A remedy to this problem of low productivity has been, for example, the Programa de Apoyo Local a la Modernización del sector Agropecuario en Cuba (Local Support Program for the Modernization of the Cuban Agricultural Sector) supported by the EU and UNDP. Under this program, 13,200 farmers were provided with farming tools and machines, as well as training on modern and sustainable farming, including training on cooperatives; and business management and planning. The project has shown first impacts: the enrolled cooperatives have been able to increase production of basic food products, such as milk, grains, fruits and tubers. In 2011 alone, this increased production replaced more than US $15 million worth of food imports.
The new US$ 18 million WFP program aims to further build on these advances by supporting food security and nutrition-related social protection programmes (e.g., adding bean rations to school feeding programs and distributing micronutrient powders to fight anemia); strengthen links between social protection systems and agricultural value chains (i.e. supporting local bean production and subsequently linking local procurement from smallholder farmers and cooperatives to food-based social protection programmes targeting preschools, primary schools, maternity homes and the elderly); and strengthening community resilience and disaster risk management capacities at the local level.
What all these fancy terms boil down to, finally, is this: Cuba needs to get better at producing food on its own territory, in particular beans, the main source of protein for its population. Here, however, alternative agricultural policy may get into the way.
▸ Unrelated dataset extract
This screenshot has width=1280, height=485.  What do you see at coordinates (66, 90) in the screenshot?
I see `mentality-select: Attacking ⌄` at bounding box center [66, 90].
I recall a session at our conference where producers could share experiences about sustainable land management. After many encouraging examples, one farmer spoke up and lead the discussion in a different direction. He came from Pinar del Rio, the island’s top tobacco-growing area. Here, the usufruct – the right to use land for agricultural activities – is tied to meeting a government-issued quota of tobacco production. The farmer in question got so emotional he almost wept:
Why are we not allowed to plant something less demanding that can also feed our families? Why won’t the government let us at least intercrop short-cycle plants with multiple harvests a year? Why, if we know we need to produce more beans, can’t we plant beans?
This question will be the topic of a future in-depth blog post.